Some preliminary reactions to the paper appear below the fold.

Teson and Klick provide a useful summary of their argument toward the end of the paper (p. 80).  I’m certainly favorably inclined to the message in the part of this paper that makes the case that free trade can and should be included as part of any theory of global justice or human rights.  Teson and Klick do a wonderful job presenting an objective and dispassionate survey of the vast theoretical and empirical literature, pointing out its weaknesses, and coming to some conclusions about our state of economic knowledge on the subject.  This first part is no doubt the most important part of the article and is an important and thoughtful contribution to the literature.  Of course, I’m also an economist and so maybe not the marginal consumer of their argument.  I didn’t need any convincing that free markets help the poor. 

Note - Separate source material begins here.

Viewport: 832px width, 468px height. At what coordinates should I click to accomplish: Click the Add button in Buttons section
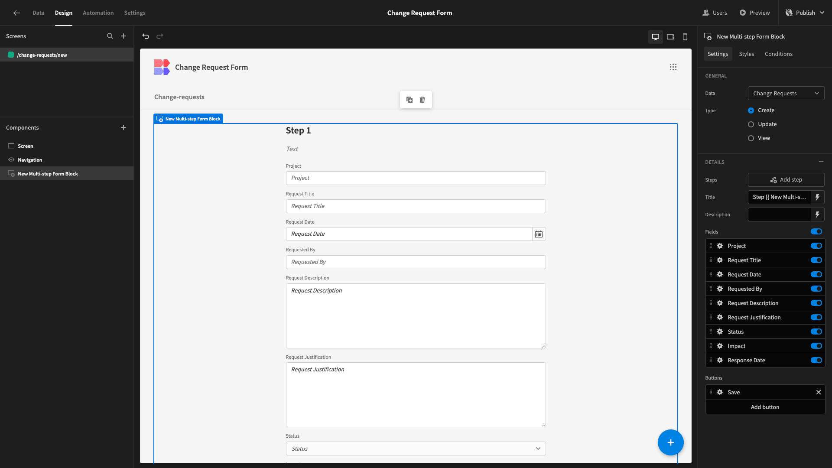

The second part of the article is an attempt to explain why we find ourselves in the current state of affairs where this literature is ignored by scholars in other areas.  Teson & Klick offer a “discourse failure” hypothesis for the failure of these scholars to advocate free trade as part of an agenda to improve the welfare of the poor:

Discourse failure is the public display of political positions that are traceable to truth-insensitive processes. A truth-insensitive process is one that disregards the best available reasons, understood as those that define the status quaestionis in the relevant reliable scholarly discipline –in our case, international economics. In general, discourse failure occurs as the result of the mutually reinforcing interaction between the public’s rational ignorance (their incentives not to be politically well informed), and the politicians’ posturing for political gain. Sometimes, as in this case, the dynamics of discourse failure afflicts academic scholarship as well. 

The discourse failure hypothesis is a potential explanation of the disconnect between the economics literature and the claims (or silence on these issues) made by philosophers in this area. The most plausible alternative hypotheses, that prestigious scholars would be unaware of the economics literature or find it so unpersuasive that they feel they can ignore it without explanation, defies belief. A full demonstration of this thesis exceeds the scope of this article but, at any rate, our substantive argument (that any theory of global justice as well as any defense of socio-economic rights requires supporting free trade) stands on its own, independent of the discourse failure hypothesis.

I found the “discourse failure” hypothesis (rational ignorance meets rent-seeking) explaining why economists have not succeeded in getting other scholars to embrace free markets to be the most fascinating part of the paper.  I’d like to see more on this before I was convinced that the current state of affairs is the result of discourse failure — though I have no reason to believe it does not play an important role.  I can see where this sort of failure would be common in the public discourse, i.e. the widespread support for price-gouging legislation sounds like a paradigmatic example of discourse failure.  But what incentives to serious, intelligent, and sophisticated scholars in these fields have to ignore the economics literature?  I can think of a few, but nothing as strong as re-election for a politician.  Isn’t another alternative hypothesis that economists have failed to market our message to other disciplines and must share the burden here?  Just a few thoughts.  Please do go read the paper.